The technology termed as immuno-biomarkers is apparently a replication of the cancer proteins. These proteins may urge the body to develop a response to the ailment and the technology further measures the acquired response. This technology seemingly aids in early detection of the disease and may prove immensely beneficial for physicians. This is mainly because, it will enable them to not only recommend an early diagnosis, but also help increase the rate of survival in cancer patients.

The authors enlightened that the technology seemingly detects cancers of the lung, breast, ovarian, colon and prostate. Initially, the authors analyzed the blood samples obtained from patients with breast cancer and a group of women facing an elevated risk for the same who were going through a mammography test every year.

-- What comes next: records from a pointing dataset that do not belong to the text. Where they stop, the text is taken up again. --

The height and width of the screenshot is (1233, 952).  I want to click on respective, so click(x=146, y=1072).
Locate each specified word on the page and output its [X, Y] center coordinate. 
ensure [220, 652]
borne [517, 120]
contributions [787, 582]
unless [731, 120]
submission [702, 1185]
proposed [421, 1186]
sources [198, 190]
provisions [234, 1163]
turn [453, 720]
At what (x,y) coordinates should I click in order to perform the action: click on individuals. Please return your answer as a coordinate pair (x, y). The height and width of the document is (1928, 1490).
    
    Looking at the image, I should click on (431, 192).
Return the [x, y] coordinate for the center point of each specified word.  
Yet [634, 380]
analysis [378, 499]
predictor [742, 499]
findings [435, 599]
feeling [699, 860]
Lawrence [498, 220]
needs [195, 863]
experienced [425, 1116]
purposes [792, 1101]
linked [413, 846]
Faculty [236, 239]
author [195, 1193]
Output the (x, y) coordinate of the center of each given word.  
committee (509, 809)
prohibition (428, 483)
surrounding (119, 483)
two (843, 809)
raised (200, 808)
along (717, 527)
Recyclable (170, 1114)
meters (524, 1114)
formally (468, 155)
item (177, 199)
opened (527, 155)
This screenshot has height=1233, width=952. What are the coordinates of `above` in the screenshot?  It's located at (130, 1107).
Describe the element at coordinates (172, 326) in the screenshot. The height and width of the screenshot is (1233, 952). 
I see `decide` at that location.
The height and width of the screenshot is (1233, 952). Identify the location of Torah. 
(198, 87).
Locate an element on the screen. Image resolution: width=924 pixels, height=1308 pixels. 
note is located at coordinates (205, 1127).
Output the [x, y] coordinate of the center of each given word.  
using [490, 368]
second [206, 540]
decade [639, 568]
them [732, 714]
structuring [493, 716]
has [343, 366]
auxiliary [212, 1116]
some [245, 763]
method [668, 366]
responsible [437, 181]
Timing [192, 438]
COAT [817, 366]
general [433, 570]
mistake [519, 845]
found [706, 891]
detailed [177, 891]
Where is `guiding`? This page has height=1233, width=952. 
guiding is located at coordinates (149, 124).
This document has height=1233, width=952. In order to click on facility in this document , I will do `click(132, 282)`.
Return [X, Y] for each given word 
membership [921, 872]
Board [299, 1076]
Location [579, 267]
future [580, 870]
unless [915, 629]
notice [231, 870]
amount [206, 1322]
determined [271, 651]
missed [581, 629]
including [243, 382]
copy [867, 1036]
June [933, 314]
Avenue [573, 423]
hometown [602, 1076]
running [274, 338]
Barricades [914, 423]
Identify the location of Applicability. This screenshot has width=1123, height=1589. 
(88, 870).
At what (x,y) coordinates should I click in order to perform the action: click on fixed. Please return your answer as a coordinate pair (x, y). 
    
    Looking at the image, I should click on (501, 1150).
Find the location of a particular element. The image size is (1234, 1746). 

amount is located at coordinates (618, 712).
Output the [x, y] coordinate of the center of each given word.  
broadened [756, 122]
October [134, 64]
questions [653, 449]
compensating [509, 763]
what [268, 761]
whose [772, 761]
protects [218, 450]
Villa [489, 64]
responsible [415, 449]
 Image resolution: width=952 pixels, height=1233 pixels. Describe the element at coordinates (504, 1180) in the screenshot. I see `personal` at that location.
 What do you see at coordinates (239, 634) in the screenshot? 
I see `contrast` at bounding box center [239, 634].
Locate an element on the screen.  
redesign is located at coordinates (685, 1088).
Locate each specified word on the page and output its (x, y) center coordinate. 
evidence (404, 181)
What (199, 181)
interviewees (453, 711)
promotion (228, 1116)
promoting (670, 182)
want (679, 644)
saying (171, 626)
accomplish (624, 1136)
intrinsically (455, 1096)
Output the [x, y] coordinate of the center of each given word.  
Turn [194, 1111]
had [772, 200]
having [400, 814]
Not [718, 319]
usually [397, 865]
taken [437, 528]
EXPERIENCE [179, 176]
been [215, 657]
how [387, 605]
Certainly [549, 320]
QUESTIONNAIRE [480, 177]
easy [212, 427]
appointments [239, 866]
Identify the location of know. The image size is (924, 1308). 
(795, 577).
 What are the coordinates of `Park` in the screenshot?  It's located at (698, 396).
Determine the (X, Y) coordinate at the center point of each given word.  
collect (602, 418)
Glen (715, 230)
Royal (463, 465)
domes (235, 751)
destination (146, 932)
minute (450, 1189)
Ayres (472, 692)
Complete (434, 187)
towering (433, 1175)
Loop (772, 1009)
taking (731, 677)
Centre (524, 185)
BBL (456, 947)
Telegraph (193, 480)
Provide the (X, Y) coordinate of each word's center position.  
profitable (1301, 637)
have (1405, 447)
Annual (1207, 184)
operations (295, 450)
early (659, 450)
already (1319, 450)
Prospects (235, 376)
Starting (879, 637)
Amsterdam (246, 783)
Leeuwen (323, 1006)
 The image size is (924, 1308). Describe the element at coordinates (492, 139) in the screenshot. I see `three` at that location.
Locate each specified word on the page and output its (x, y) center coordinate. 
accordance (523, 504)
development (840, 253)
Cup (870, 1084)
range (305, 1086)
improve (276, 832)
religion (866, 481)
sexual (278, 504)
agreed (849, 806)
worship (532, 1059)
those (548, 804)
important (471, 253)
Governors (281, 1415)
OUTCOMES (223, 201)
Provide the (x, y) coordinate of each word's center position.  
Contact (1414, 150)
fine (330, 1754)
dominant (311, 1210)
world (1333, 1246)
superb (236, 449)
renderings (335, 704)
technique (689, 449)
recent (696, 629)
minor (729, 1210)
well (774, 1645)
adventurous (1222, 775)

Professor David Greenaway, Vice-Chancellor of The University of Nottingham explained, “The study will provide additional test systems for the early diagnosis of a wide range of cancers which will have considerable impact within clinical medicine. The group’s discovery science which has led to a novel set of biomarkers is providing new insights into the biology of cancer. Their basic, translational and clinical study is likely to contribute to a positive paradigm shift in our understanding of the early phases of cancer cell development as well as enhancement of the medical management of a wide range of cancer types.”

Apart from discovering a signal in the blood of a percentage of women with breast cancer, similar results seemed to be reported in the group of high-risk patients. It should be noted that prior to this the group of high-risk patients were undergoing several blood tests along with an annual check up from a number of years.

The authors further affirmed that employing this technology could have detected over half of these cancers up to four years before they were actually diagnosed. It has been believed that various other studies too have noted similar results, especially in detection of lung cancer. The first early cancer detection test (EarlyCDT) will probably enable physicians to detect lung cancer approximately five years before a tumor is noted.

The patients who may be beneficial with this test include high-risk individuals such as long-term smokers and ex-smokers between the ages of 40 and 75. The test is ascertained to be useful for individuals exposed to other risk factors associated with the disease such as radon, asbestos and extensive exposure to secondary smoke also. The new technology may be extremely helpful to physicians as well as cancer patients.

The test will initially be provided through primary care physicians and pulmonologists in the USA. It should aid high risk asymptomatic patients and those having indeterminate lung nodules.